A Full of Colours and Exciting Evening With Imani Winds

by Frédéric Cardin

Imani Winds is a wind quintet from the United States that’s a blessing to hear. Made up of black musicians (except for the clarinettist), they aim to bring music up to date for this type of ensemble by playing, along with great staples of the repertoire, new arrangements (their most recent album is entitled A Passion for Bach and Coltrane, which gives you an idea!), works by black composers or by commissioning new works, often inspired by African-American and Latino music. The group, which has won three Grammy awards, gave a concert last night at Salle Bourgie in Montreal. Only their second in 27 years of existence, which is a great shame for us. An all Black and Latino programme was offered to the audience, who packed the Bourgie Hall reasonably well.

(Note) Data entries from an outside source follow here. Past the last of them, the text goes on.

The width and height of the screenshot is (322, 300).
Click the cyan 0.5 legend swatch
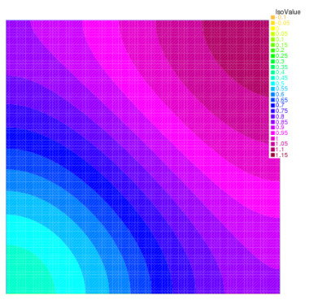[272, 84]
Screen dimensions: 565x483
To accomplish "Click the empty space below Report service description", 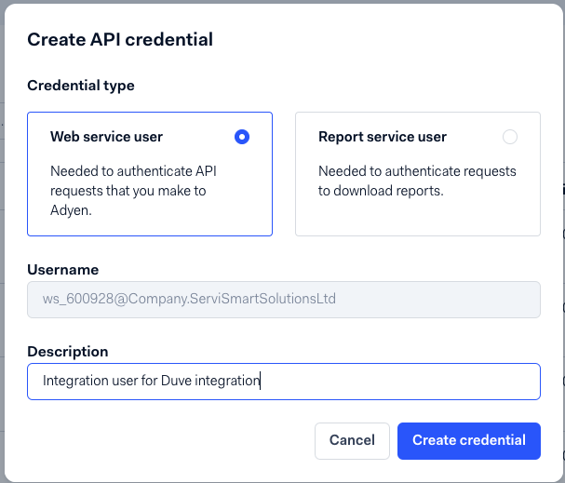I will point(418,217).
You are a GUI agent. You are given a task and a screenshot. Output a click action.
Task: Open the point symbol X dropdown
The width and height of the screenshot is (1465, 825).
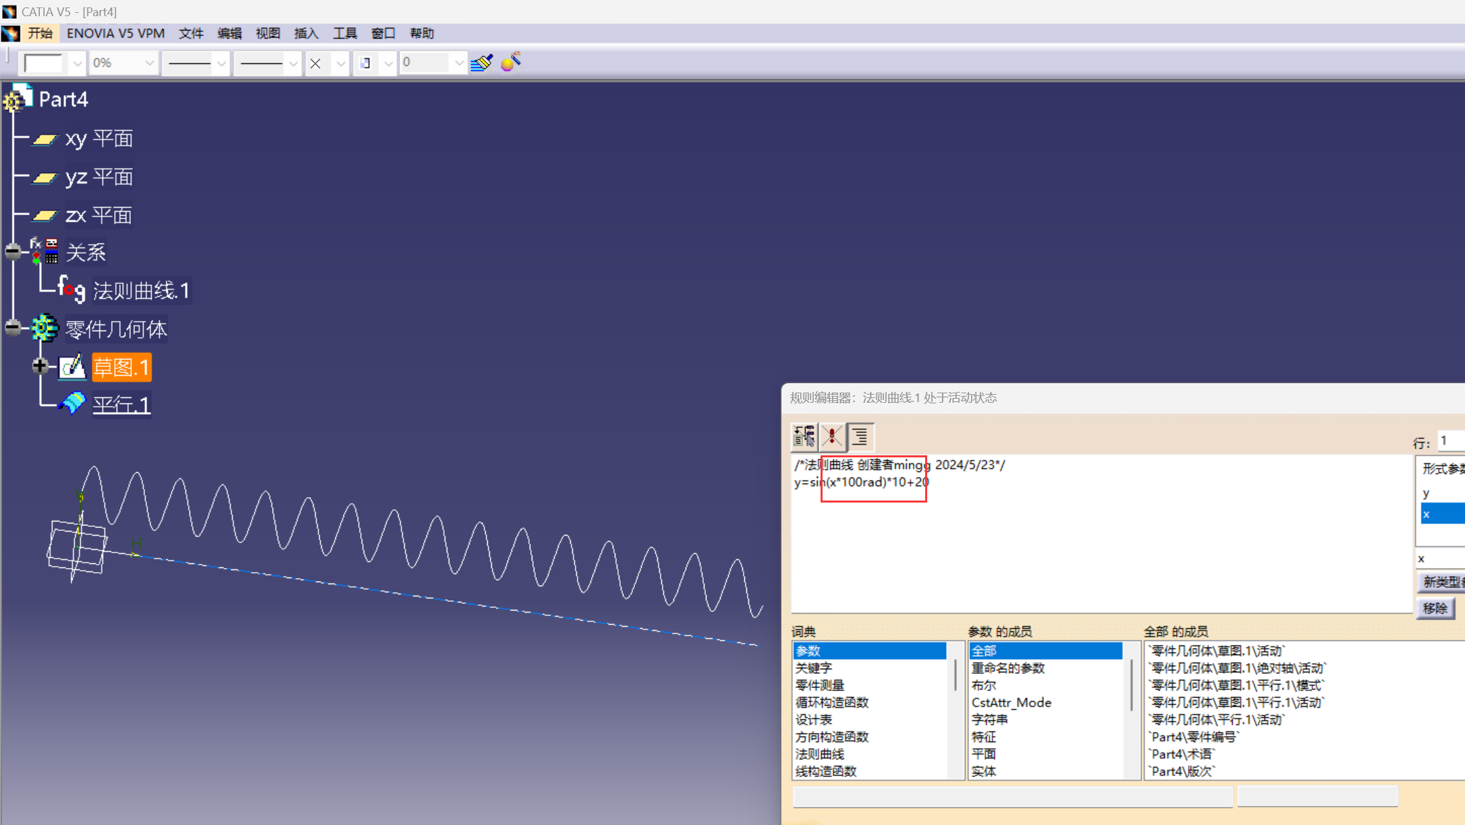pyautogui.click(x=341, y=63)
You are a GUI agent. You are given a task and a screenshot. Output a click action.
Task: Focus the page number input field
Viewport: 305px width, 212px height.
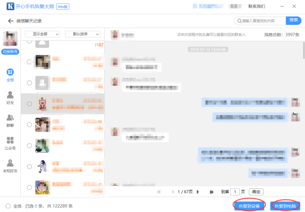[235, 192]
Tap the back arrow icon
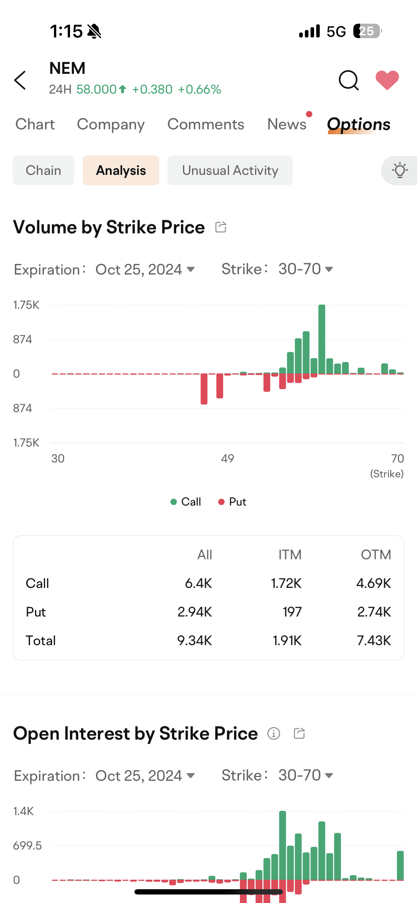Image resolution: width=417 pixels, height=903 pixels. coord(20,80)
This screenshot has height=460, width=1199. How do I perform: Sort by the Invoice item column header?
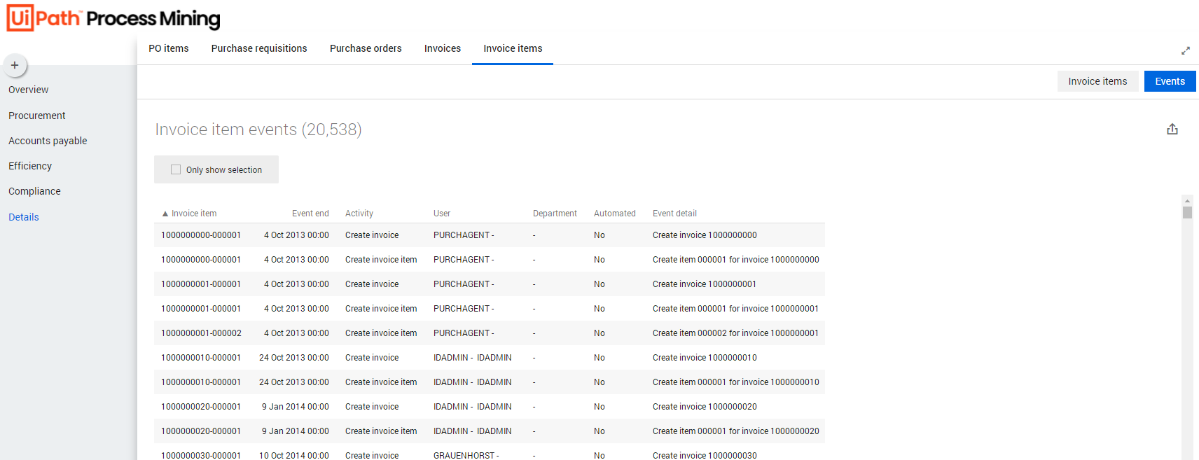[x=194, y=214]
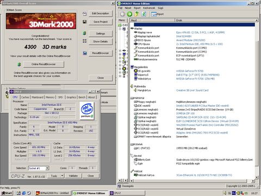Click the icon next to Edit Description

[84, 14]
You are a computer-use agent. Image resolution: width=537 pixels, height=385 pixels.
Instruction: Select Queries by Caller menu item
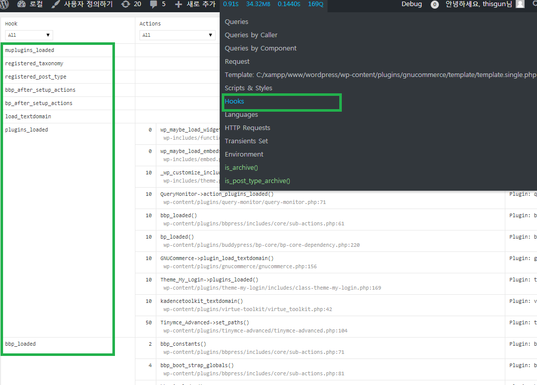coord(251,35)
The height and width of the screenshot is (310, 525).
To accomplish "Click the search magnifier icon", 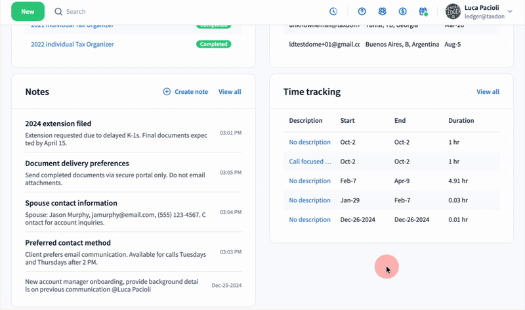I will coord(58,12).
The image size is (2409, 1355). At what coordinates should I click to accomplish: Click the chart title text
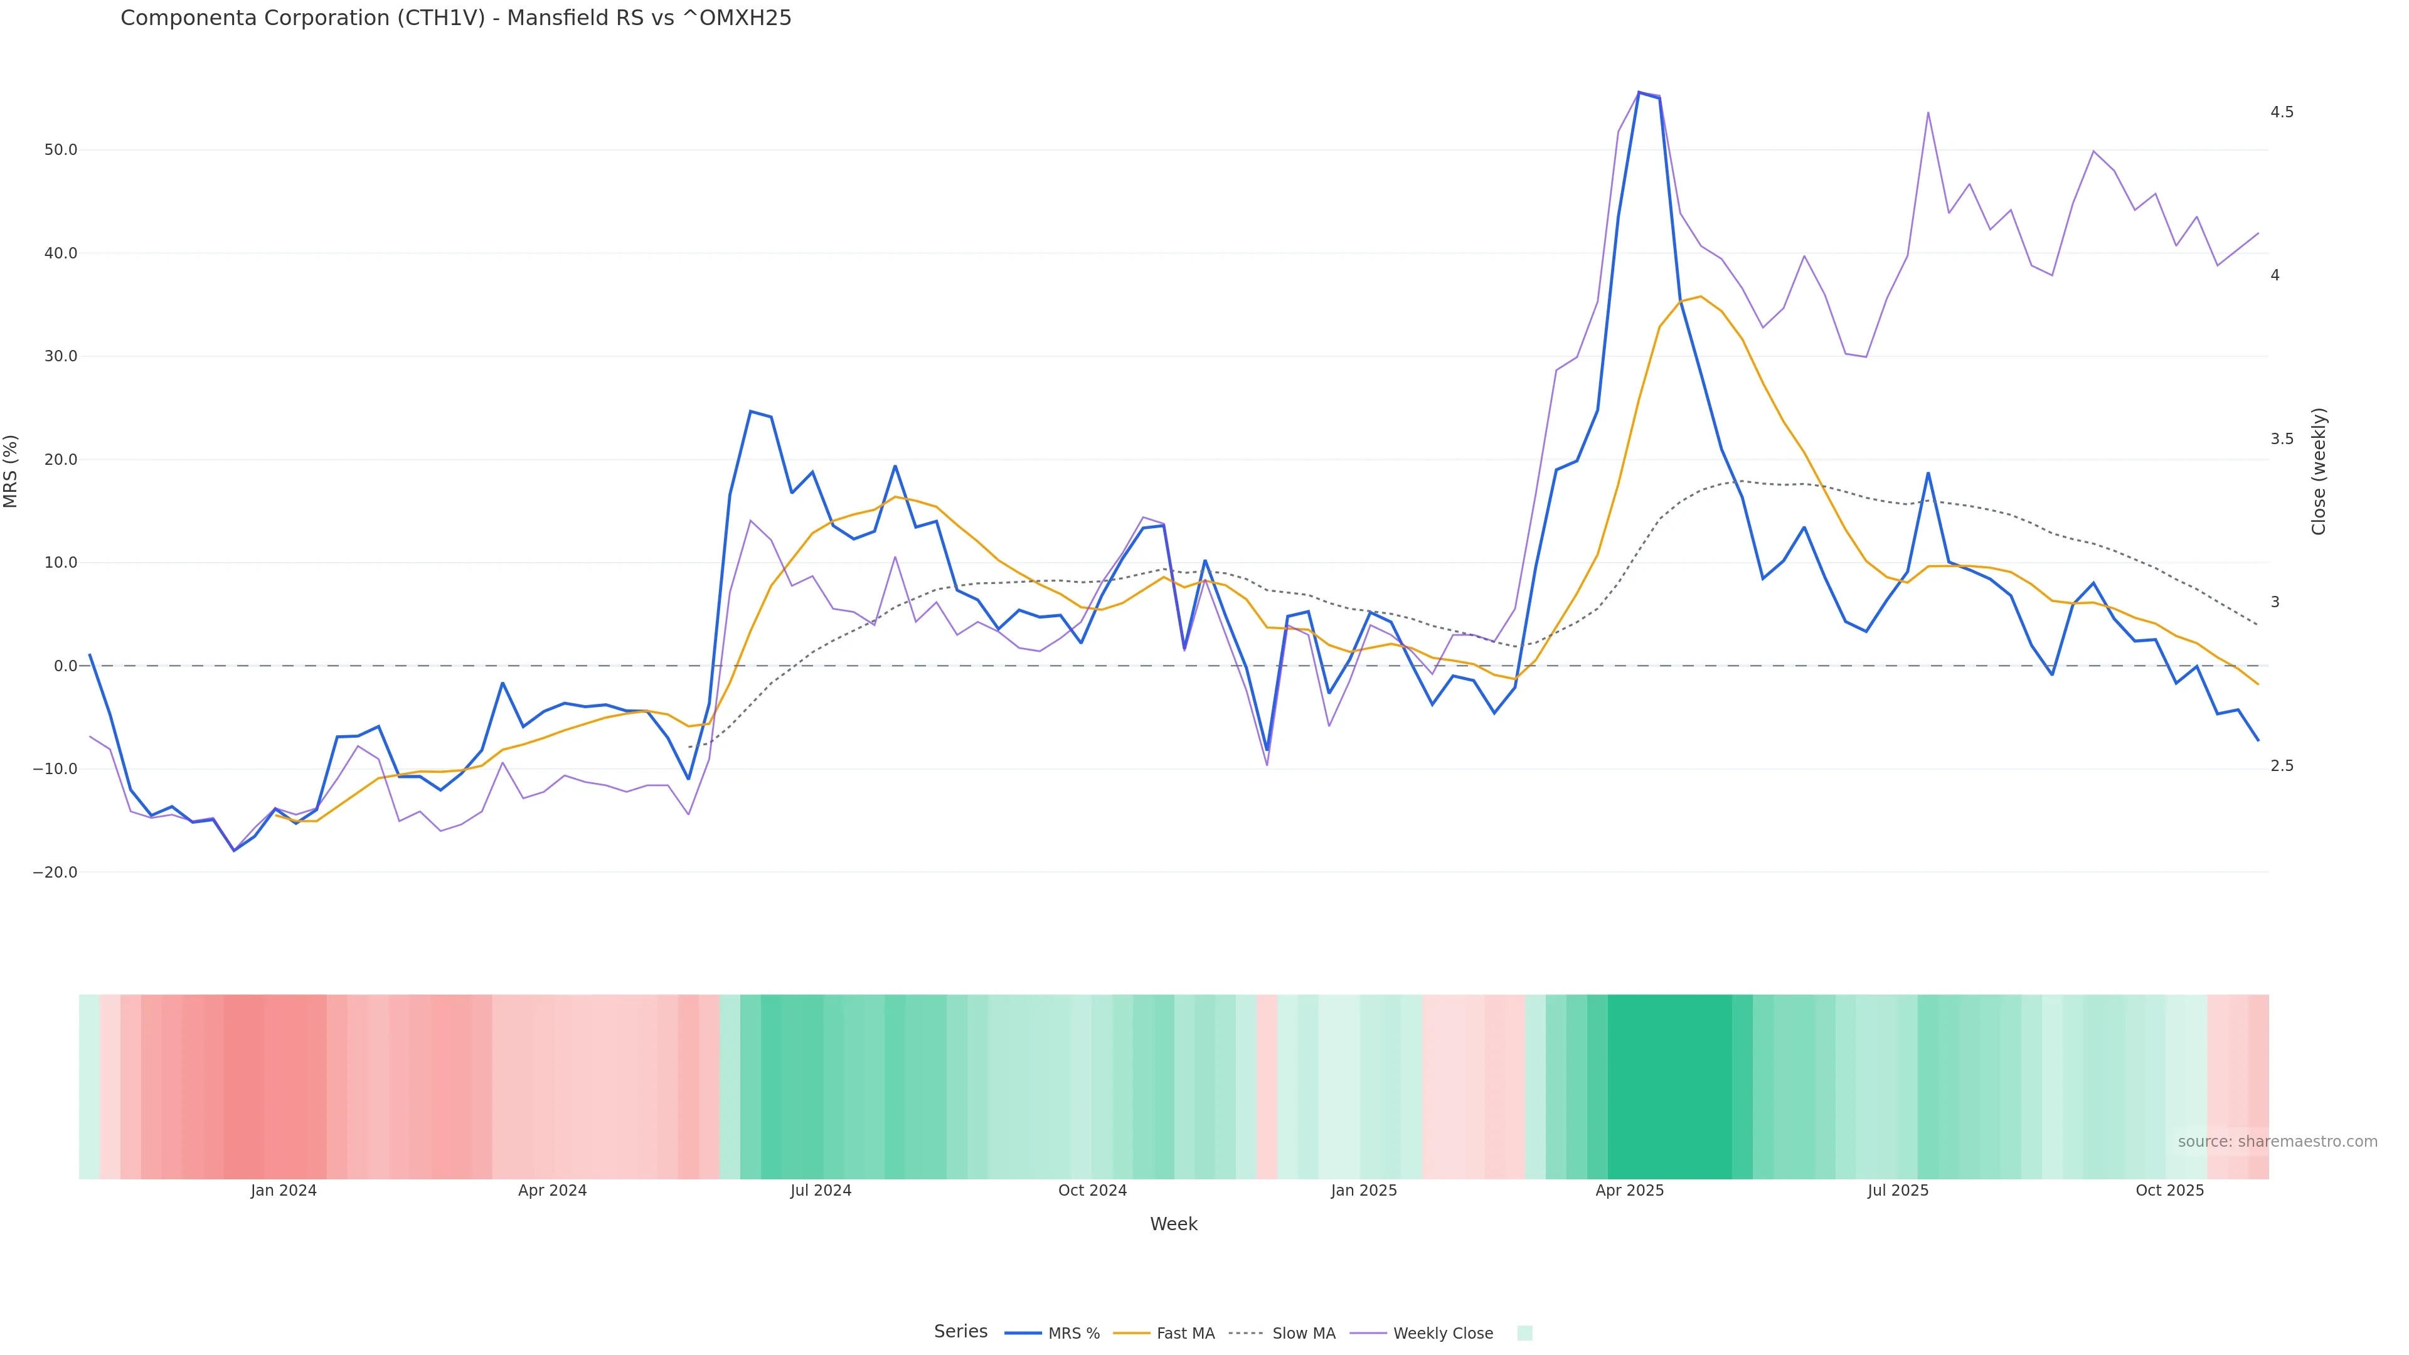[455, 18]
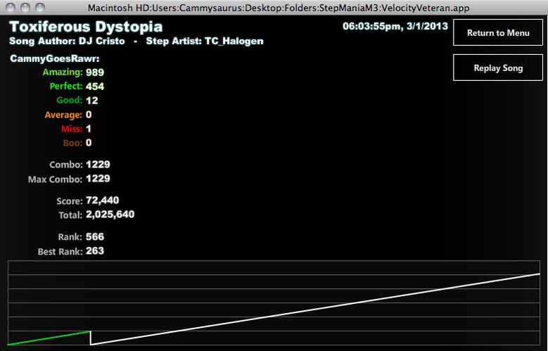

There’s plenty to admire about the musicians on stage: Brandon Patrick George, flute, Mekhi Gladden, oboe (replacing Toyin Spellman-Diaz), Mark Dover, clarinet, Kevin Newton, horn and Monica Ellis, bassoon. Firstly, they are very, very good, each of them clearly a top-class soloist. The ensemble playing is impressive in its effortless virtuosity, surgical articulation and fusional coherence. Secondly, and most importantly, for the past 27 years, they have been investing (though not exclusively) in a repertoire space that remains marginal, but fortunately is rapidly expanding, that of music written by artists from racialized and/or minority communities in classical music. Bravo!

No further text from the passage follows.